Así recuerda sus primeros intentos en la música, muy joven, cantando más por darse a conocer que por las escasas rupias que podían ofrecer parroquianos de cantina con tufo de mezcal en el bar El Hábito, del D.F., o en la fonda de La Talavera, ubicada en la Calle París, de la que Alfonso Cuarón está en deuda para rodar un documental.

Años de indulgencia, como diría el más mexicano de los colombianos, Fernando Vallejo. Persistente y de riesgos a contracorriente, logró grabar el que sería su primer disco, ‘La cantina’. En él aparece Lila en la carátula con la mirada fija en una botella de mezcal, una evocación de la foto de José Alfredo Jiménez en su longplay de ‘El cantinero’.

Entre esos avatares de talanqueras, bohemia y borrachines esmirriados, conocería a Paul Cohen, un gringo con aires de vaquero que más tarde se convirtió en su esposo, productor y manager. “En Paul encontré el remanso y el orden que necesitaba mi vida. Porque yo soy un huracán y la vida es tan sabía que a su tiempo se encarga de darle a uno lo que necesita. Creo que así estoy repitiendo de alguna forma la vida de mi madre. Ella también se unió a un gringo, soy el producto de esos dos linajes; yo hice lo mismo, sólo que la naturaleza no me otorgó  la simiente para realizarme como madre biológica; ahora lo soy, y me siento muy feliz en este rol. De tanto intentar con el embarazo, convenimos con Paul en la adopción. Benito, mi pequeño, que recién cumplió 4 años, es mi nuevo aliento de vida; me acompaña en casi todas las giras, es muy tierno y encantador, le encanta la música, y como veo, creo que va a seguir ese camino. Total, lo que Dios quiera”.

Cabello indio, negro, trenzas largas, gruesas, y un ajuar pletórico de símbolos y colores que remiten a las Adelitas de la revolución mexicana. En esto del vestir, Lila Downs también ha sido una revelación. Ella se encarga de adquirir la materia prima y experimentar con sus diseños. Sabe coser –lo aprendió de Ana, su progenitora-, y se da esas licencias de la intuición y la improvisación para fusionar telas, unirlas, coserlas, cuando no amarrarlas, al mejor estilo de las vestuaristas árabes.

_Conjunto de tareas_
1. Responde a estas preguntas sobre el texto acerca de Lila Downs:
(a) ¿Cuál fue el título de su primer disco?
(b) ¿Cuántos años acaba de cumplir Benito?
(c) ¿Quién le enseñó a coser?
2. Transcribe sin cambios el fragmento del texto sobre Lila Downs que va de "Así recuerda sus" a "de ‘El cantinero’.", ambos incluidos.

_Datos almacenados_
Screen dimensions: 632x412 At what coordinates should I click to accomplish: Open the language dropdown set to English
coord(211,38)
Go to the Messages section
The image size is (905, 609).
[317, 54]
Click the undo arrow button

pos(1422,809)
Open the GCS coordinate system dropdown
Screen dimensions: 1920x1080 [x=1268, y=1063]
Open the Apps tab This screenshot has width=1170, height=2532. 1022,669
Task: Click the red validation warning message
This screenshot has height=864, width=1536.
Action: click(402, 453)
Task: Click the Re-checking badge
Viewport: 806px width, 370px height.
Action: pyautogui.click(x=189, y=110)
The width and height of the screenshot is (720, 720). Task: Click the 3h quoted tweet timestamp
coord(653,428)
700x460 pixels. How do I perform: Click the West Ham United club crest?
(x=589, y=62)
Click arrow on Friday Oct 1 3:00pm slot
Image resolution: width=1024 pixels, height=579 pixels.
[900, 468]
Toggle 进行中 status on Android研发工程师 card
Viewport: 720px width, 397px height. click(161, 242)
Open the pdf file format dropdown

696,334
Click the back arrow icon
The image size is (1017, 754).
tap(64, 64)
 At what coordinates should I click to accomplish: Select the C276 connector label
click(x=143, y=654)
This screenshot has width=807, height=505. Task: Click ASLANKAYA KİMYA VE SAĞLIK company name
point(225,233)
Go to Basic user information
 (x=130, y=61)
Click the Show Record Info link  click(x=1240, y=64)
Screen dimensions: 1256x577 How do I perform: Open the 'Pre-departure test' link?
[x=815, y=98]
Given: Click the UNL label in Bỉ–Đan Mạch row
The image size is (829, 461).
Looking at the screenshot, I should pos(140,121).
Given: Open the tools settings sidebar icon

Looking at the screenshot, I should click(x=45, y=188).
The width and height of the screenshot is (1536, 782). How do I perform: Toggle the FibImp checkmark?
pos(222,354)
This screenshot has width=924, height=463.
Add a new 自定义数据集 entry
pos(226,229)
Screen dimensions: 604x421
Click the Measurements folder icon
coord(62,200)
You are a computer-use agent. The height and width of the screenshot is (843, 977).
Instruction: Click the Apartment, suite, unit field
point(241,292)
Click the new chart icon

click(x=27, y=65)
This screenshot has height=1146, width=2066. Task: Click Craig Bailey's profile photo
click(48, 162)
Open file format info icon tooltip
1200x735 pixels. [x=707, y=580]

_Respuestas numeradas_
1.
(a) 'La cantina'.
(b) 4 años.
(c) Ana, su progenitora.

2.
Así recuerda sus primeros intentos en la música, muy joven, cantando más por darse a conocer que por las escasas rupias que podían ofrecer parroquianos de cantina con tufo de mezcal en el bar El Hábito, del D.F., o en la fonda de La Talavera, ubicada en la Calle París, de la que Alfonso Cuarón está en deuda para rodar un documental.

Años de indulgencia, como diría el más mexicano de los colombianos, Fernando Vallejo. Persistente y de riesgos a contracorriente, logró grabar el que sería su primer disco, ‘La cantina’. En él aparece Lila en la carátula con la mirada fija en una botella de mezcal, una evocación de la foto de José Alfredo Jiménez en su longplay de ‘El cantinero’.